DR A. KHAN, Bukit Mertajam
I REFER to Health Minister Datuk Seri Liow Tiong Lai's statement on Dec 5 in which he declared the National Heart Institute (IJN) was not for sale and that its doctors were not highly paid, but still preferred to give their service to the community.
As a cardiologist who has been in the government service for more than 10 years (with some training obtained from IJN as well), I would like to inform the minister that it is a well-known fact that all doctors in IJN are paid well and their salaries are comparable to that of medical consultants in the private sector.
Doctors at IJN also get other perks such as insurance schemes for family members, company cars and conference leave. This is possible because IJN has successfully broken away from the clutches of the bureaucracy in the Malaysian civil service. While IJN is a government-linked company, it has full freedom to hire, promote and retain senior staff with experience and expertise.
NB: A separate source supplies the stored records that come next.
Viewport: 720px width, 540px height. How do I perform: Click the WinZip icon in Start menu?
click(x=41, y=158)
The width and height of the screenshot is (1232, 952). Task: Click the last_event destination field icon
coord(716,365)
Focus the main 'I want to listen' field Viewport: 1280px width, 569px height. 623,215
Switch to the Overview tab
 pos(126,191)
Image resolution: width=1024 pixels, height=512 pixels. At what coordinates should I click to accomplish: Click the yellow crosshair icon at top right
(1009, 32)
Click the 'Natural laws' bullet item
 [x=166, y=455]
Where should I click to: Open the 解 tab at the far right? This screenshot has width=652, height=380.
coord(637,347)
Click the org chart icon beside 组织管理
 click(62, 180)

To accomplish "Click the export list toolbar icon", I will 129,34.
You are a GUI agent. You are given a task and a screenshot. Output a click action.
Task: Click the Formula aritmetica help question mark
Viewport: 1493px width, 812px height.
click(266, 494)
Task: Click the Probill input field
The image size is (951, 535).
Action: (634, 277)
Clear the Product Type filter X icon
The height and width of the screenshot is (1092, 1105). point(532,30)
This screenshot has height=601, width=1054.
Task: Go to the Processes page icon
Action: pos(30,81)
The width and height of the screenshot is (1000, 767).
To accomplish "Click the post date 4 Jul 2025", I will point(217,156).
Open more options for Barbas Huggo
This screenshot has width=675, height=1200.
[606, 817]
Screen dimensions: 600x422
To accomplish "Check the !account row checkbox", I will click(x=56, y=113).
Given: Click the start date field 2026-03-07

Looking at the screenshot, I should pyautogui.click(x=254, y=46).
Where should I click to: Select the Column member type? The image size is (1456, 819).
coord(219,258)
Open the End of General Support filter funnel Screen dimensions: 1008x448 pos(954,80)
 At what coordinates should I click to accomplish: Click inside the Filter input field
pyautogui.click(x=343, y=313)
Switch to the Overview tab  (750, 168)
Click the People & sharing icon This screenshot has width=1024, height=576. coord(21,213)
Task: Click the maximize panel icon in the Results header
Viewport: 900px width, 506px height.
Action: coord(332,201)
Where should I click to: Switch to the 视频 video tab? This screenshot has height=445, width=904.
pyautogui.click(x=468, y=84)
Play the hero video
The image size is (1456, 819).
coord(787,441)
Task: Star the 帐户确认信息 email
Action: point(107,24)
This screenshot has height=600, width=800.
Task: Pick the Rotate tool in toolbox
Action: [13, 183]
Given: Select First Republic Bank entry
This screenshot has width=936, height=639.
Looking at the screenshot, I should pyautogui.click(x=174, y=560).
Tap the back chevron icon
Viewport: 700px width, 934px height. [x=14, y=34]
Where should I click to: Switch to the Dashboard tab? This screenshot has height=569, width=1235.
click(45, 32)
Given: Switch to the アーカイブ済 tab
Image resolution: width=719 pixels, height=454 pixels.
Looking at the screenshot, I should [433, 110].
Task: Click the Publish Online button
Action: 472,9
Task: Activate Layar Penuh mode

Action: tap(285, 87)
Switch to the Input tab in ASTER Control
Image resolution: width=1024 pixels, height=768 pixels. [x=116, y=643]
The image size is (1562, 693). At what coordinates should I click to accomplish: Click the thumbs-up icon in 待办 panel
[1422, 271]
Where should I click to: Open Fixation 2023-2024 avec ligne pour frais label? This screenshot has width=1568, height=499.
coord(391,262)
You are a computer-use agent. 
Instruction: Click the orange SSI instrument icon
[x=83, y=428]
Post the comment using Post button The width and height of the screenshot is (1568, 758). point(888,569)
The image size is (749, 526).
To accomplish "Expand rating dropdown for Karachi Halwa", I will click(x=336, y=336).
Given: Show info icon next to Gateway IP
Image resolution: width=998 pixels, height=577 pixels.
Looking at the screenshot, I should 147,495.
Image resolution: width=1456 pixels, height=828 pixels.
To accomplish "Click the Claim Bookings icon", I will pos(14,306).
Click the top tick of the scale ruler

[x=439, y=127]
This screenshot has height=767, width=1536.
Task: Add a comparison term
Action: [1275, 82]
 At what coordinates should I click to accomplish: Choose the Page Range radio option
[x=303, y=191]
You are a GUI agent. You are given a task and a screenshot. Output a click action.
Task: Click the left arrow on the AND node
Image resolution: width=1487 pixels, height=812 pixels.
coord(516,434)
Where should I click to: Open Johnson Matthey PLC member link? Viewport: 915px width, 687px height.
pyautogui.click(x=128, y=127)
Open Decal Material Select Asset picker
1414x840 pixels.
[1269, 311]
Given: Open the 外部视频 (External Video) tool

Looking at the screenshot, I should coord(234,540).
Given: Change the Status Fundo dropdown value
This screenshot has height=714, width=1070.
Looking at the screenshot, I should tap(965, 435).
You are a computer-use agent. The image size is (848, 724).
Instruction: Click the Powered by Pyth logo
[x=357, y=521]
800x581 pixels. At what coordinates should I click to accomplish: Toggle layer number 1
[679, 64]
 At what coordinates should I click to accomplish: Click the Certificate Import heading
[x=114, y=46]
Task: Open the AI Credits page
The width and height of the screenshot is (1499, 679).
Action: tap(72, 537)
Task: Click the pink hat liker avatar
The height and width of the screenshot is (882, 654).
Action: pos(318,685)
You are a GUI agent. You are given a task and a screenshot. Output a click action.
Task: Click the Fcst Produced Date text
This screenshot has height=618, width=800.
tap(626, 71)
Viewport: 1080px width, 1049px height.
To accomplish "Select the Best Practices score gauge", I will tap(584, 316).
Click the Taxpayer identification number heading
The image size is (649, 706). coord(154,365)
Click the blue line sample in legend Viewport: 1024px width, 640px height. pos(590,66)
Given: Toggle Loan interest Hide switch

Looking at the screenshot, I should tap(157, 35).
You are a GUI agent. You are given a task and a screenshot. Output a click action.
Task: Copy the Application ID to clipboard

While we dwell on IJN's success as a heart hospital, it would be well to remind ourselves that it is human resources that make or break a hospital.
The fact that IJN has come this far is because it has managed to retain senior doctors and personnel with good salaries, a good working environment and reasonable promotion prospects -- conditions that are almost absent in the bureaucracy-ridden hospitals of the Health Ministry.
I suggest that the ministry study IJN's model of success -- particularly in human-resources management, salary structures and the provision of promotion prospects -- and apply these principles to the civil service. Only then can it stem the severe brain drain in government hospitals.